Interested? Good! Oh... Um, yeah, you can pack your bathing suit. Sure, pack your nice suit and shoes, you're gonna need them. Nope, we're not going to any Cirque Du Soleil. We're gonna do something even more exciting. No... no were NOT going to the Champagne Room. No dammit. If you want to get recreational gonorrhea then you have to go by yourself. You're missing the point to the story... where was I?

Yeah so pack your bags and make sure to bring your wallet. Know why? Because we're gonna have some fun betting. Yeah! No, you're right, I don't like gambling. I can play only 20 bucks and cannot find the courage to lose any more because, as anybody can vouch for me could tell you, I know how damn hard it is to earn it. But still, this type of gambling, I wanna do.

Yep, you're gonna bet some hard dough. 200? C'mon man. That's for kids. A thousand? Nah. We're gonna do it Money style. We're betting something mo' interesting. You know, to keep the thing fun! You know what we're going to do?

We're gonna bet your house. Your car. All your cars. We're gonna bet on your savings. On your retirement plan. But not only yours, your wife's money too. Your kids. Maybe the money that you had for your parents... or maybe your niece or nephew.

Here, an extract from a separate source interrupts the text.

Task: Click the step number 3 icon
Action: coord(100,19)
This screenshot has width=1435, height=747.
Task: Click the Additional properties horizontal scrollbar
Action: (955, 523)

We're gonna take it all and lay it on the line. And nope, we're doing it Roulette style. Yeah, like a just throw a ball and let's see what happens type of bet. Let's see how you would react. What do you have on your bank account? Fuck that. We want all of it. Give me your credit cards as well. What's that? Ooooh you trickster... you had some hidden cash in your closet. Cough it up!

Nope, I'm not crazy. What do you mean it can't be done? Huh? What do you mean no normal person could do it? Are you kidding me or what?

I do it every damn day. I have a business. I play my future on the line every damn day. I bet on myself every damn fucking day. But the worst part is, I sit there, poker face, while I'm dead scared seeing everything that I have built over the past years being gambled on.

Why do I write about this? Because no one remembers that. When you fight with your boss over coming in on a weekend to work. When you fight over a job's estimate being too high or maybe too low. When you get nailed for getting to work late and bitch about it.

When you have a business, you place EVERYTHING on the line.

My house. My car. My savings. My future. My unborn kid's education. Everything I own and have fought for, I bet every single damn day. And if I lose, it's not like I can just move to another job. Having a business means a shit of things that people who have NEVER had a business can't understand. If something goes wrong, it's my neck. My blood. My sweat. My tears.

It's never just an agency. It's never just an office. It's dedication. It's long nights. It's playing it, all in, that you will be able to make the payments for the next month. It's about fighting to make enough to make ends meet... or to be able to keep you hired.

And yes, it's also about money. Because while you go to your job, do your shit and get the check, the ones that have a business, well it's not that black or white. We have put THOUSANDS of dollars on our projects. And that is a fact that NO ONE seems to understand. For some fucking strange reason, people think that businesses run on... I don't know. Ethanol? Gas? Praying?

If we "get fired", we just find ourselves fighting with the government over taxes, payments, bank loans, unpaid employees, social security payments pending... it's just not that easy bouncing back. Your name is responsible for not only you, but for all the people that count on you, both in your personal life and your work. It's not a "sorry try again" situation. Losing a company, or losing a bet on a project can destroy more than a brick and mortar office. It can destroy lives.

So! Interested in playing? Oh. No, huh?

Here ended the lesson.


Joker said...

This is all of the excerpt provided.